Nikolas apartó la mirada, tranquilo y seguro de sí mismo. «Dile a papá que no tiene ninguna». Sin decir nada más, cogió su portátil y se fue a buscar a Daniela.
Mientras tanto, los dedos de Daniela volaban sobre el teclado. Estaba acostumbrada a acceder en silencio al sistema seguro del Grupo McCoy todos los días para revisar archivos. Justo cuando estaba a punto de finalizar el inicio de sesión, su dedo se detuvo sobre la tecla de confirmación. Fue entonces cuando se dio cuenta de que Nikolas estaba cerca.
Levantó la vista y preguntó: «¿Necesitas algo?
Nikolas dudó antes de preguntar: «¿Me puedes prestar algo de dinero?».
El nerviosismo se apoderó de él. Como hijo mayor de Hamilton, Nikolas no era alguien que solía tener problemas de dinero. Sin embargo, pedirle un préstamo a Daniela, una mujer más joven, le resultaba incómodo y un poco vergonzoso. Se lo había pedido antes a Cedric, pero este se limitó a señalar a Daniela y decirle que ella se encargaba de todo el dinero.
No entendía por qué Cedric dejaba que su esposa se ocupara de las finanzas. ¡Qué patético!
Sentado frente a Daniela, Nikolas se sentía oprimido y frustrado. Si le pidiera dinero a Hamilton, este se negaría rotundamente. Pero esta vez estaba decidido a defenderse.
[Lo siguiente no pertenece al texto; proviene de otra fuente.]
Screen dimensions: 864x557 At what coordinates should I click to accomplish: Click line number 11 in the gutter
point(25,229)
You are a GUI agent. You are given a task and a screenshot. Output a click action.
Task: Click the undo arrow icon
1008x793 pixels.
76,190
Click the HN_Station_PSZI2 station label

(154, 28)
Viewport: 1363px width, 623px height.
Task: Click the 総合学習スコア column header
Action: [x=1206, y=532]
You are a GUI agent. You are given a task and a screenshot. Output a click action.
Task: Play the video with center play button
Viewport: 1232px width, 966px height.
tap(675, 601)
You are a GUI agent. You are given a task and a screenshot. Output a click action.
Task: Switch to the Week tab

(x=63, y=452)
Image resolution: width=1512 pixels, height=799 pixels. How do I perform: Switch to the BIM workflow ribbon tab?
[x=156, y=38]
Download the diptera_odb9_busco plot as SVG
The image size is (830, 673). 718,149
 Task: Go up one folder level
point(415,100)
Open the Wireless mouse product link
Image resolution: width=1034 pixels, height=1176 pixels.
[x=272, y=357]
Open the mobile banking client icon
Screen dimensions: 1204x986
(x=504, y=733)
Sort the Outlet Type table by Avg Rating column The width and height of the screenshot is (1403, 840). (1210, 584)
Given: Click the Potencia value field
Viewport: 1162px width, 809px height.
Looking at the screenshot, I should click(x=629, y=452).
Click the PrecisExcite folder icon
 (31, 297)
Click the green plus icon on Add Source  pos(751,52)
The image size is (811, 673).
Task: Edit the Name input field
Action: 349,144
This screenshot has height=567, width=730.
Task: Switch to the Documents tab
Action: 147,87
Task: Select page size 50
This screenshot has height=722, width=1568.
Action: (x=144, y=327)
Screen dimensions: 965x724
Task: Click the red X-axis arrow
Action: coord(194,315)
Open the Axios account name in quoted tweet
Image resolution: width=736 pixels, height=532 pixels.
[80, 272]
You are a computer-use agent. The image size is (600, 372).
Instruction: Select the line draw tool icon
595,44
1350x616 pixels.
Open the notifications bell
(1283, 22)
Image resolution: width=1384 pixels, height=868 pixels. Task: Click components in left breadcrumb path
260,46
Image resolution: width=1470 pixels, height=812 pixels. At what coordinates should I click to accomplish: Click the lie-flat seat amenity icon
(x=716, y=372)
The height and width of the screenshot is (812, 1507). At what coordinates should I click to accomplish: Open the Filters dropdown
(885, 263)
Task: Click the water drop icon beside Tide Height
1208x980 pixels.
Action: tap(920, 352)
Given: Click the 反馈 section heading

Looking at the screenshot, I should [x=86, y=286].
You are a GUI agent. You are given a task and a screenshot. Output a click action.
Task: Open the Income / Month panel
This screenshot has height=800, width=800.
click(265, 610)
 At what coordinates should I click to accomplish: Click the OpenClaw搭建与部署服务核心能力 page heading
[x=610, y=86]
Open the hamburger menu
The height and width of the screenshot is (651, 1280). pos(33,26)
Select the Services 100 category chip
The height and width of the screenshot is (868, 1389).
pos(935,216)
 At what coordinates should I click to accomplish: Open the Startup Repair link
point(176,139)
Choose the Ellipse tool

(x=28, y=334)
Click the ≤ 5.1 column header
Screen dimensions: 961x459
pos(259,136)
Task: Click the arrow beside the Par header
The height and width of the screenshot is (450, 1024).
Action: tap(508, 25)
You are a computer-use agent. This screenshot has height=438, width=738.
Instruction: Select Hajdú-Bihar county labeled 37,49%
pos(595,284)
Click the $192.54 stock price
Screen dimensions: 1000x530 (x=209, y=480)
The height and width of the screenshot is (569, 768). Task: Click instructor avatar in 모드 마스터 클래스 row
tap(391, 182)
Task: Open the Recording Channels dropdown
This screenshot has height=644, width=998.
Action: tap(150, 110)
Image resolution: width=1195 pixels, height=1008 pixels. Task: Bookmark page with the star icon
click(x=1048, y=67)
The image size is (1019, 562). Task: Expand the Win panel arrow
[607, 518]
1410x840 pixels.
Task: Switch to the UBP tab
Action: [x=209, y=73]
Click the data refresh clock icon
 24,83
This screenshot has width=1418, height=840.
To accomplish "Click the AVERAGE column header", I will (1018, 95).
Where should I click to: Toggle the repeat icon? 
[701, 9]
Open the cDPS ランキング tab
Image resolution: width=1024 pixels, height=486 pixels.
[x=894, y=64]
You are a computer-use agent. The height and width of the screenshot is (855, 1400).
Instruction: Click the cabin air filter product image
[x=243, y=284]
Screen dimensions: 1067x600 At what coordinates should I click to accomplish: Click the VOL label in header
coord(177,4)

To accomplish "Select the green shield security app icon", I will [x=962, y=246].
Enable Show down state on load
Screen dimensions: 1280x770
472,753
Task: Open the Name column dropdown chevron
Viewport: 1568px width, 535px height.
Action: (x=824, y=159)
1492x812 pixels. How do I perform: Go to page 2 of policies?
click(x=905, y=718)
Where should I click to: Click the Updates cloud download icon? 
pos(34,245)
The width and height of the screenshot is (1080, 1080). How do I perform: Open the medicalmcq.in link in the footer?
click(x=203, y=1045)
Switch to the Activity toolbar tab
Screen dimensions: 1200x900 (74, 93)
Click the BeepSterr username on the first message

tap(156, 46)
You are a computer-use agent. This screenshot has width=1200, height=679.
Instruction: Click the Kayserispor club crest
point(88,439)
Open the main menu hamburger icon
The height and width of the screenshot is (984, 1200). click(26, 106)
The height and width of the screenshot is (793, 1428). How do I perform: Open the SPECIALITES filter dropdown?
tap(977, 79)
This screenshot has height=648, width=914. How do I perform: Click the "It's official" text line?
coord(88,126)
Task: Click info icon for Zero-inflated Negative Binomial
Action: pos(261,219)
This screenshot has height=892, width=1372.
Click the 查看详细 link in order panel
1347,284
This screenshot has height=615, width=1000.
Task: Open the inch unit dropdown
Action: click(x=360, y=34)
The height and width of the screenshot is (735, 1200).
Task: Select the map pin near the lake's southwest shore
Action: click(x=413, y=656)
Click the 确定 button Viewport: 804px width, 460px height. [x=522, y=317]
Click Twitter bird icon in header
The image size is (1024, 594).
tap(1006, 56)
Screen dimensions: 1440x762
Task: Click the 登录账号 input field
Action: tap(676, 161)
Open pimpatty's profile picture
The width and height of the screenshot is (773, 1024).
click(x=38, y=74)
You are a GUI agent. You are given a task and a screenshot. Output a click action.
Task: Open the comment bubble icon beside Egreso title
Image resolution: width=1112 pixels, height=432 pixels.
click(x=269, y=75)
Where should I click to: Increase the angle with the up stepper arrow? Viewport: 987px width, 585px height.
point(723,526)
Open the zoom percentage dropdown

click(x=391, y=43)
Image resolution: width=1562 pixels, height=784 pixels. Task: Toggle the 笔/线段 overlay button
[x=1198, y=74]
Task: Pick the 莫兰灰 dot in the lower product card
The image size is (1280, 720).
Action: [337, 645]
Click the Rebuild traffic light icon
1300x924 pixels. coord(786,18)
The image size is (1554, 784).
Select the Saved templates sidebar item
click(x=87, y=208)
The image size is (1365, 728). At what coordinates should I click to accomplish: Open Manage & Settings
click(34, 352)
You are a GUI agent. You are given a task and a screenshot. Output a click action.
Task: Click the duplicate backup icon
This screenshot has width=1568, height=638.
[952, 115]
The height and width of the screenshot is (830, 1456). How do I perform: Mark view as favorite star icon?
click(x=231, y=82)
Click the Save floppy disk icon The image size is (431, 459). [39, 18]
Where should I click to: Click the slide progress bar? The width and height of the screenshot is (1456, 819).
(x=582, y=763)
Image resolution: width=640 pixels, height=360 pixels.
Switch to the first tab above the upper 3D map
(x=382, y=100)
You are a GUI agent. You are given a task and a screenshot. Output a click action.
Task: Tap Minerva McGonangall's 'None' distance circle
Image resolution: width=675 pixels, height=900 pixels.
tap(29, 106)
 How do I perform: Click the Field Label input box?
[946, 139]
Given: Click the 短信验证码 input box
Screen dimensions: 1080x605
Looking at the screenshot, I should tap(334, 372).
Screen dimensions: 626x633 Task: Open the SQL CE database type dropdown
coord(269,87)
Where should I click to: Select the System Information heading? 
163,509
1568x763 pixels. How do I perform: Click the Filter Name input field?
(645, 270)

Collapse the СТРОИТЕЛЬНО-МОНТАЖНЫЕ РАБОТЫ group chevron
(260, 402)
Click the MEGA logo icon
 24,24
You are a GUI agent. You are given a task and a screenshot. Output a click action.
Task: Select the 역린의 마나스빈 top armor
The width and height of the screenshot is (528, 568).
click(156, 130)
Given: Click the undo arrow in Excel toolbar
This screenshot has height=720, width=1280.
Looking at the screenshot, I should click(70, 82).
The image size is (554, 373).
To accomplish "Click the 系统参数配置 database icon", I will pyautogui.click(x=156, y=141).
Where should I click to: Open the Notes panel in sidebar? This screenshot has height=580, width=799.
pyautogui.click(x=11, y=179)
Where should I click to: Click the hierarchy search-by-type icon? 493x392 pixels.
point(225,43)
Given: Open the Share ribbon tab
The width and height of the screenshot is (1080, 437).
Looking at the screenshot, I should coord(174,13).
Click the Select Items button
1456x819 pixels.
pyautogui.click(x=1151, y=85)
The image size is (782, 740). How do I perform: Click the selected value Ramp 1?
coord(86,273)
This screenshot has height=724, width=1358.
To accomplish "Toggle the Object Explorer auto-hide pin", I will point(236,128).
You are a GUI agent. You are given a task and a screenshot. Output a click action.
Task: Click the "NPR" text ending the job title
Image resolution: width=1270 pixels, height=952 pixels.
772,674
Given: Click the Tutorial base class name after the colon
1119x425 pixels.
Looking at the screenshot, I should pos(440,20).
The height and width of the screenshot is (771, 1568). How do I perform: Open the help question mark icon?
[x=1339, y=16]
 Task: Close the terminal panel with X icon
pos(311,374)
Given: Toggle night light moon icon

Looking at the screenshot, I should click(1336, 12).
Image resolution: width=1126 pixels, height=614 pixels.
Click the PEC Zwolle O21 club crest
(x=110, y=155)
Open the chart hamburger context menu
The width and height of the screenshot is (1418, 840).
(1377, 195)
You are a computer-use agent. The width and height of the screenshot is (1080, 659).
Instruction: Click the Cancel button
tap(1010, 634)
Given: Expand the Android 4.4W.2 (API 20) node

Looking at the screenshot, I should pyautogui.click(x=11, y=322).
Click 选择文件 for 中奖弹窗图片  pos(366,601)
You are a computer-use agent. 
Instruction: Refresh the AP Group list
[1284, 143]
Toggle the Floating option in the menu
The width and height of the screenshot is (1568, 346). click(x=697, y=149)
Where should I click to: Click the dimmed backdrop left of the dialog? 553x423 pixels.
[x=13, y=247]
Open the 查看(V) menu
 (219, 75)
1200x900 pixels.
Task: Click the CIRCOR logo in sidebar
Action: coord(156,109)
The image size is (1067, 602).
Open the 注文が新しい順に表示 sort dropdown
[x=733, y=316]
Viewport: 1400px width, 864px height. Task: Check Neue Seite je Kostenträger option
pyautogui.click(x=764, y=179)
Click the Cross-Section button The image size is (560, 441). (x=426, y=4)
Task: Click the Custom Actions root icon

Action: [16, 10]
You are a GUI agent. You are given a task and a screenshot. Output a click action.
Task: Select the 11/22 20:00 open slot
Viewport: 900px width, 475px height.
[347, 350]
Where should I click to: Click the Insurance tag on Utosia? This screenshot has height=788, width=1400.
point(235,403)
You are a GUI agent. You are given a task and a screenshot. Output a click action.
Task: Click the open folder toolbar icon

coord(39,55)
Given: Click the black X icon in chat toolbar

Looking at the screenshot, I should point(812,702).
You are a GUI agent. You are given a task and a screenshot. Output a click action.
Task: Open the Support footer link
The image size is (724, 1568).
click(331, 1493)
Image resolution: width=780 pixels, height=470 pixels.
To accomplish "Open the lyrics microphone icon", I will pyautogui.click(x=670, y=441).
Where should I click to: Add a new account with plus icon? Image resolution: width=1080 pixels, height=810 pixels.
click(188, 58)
Con cuidado, expuso su plan, hablando con claridad. «Quiero montar mi propio negocio. He estudiado tus exitosas estrategias de crecimiento y creo que esto podría funcionar. Pero necesito algo de capital inicial. ¿Podrías ayudarme?».
No era muy optimista. Los años trabajando para Hamilton le habían enseñado a esperar el rechazo y la represión. Incluso su padre lo trataba con dureza, así que ¿cómo podía esperar algo diferente de Daniela?
Levantando su ordenador portátil, Nikolas añadió: «Esta es mi idea y el concepto. Si crees que no funcionará, entonces yo…».
Estaba a punto de decir algo más, pero Daniela lo interrumpió y le preguntó: «¿Cuánto dinero necesitas?».
Úʟᴛιмσѕ ¢нαρтєяѕ єɴ ɴσνєʟa𝓈𝟜𝒇𝒶𝓃.с𝓸м
Nikolas se quedó allí sentado, paralizado por un momento. Le costó un rato procesar lo que había oído. «¿Qué has dicho?».
La expresión de Daniela seguía siendo severa y su voz tenía un tono cortante que eliminaba cualquier atisbo de humor. «Solo dime la cantidad. ¿Cuánto dinero necesitas?».
Al oír eso, Nikolas sintió una extraña mezcla de gratitud, validación y un atisbo de orgullo.
Dudó, sopesando sus palabras. «¿Diez millones, tal vez?». Incluso mientras hablaba, la ansiedad se apoderó de él. «Pero tú conoces mi situación: sin los recursos, la red de contactos ni el apoyo de la familia McCoy, no hay forma de saber qué pasará con ese dinero, ni siquiera si podré hacer que funcione. Solo ahora, con mis fondos agotados, me doy cuenta de lo enorme que es realmente diez millones. Si acabo perdiéndolos, sinceramente no sé cuándo ni si alguna vez podré devolvértelos. ¿Estás segura de que quieres seguir adelante con esto?».
Sentada en el sofá con su portátil, Daniela miró a Nikolas a los ojos. —Entonces, ¿todo lo que pides son diez millones?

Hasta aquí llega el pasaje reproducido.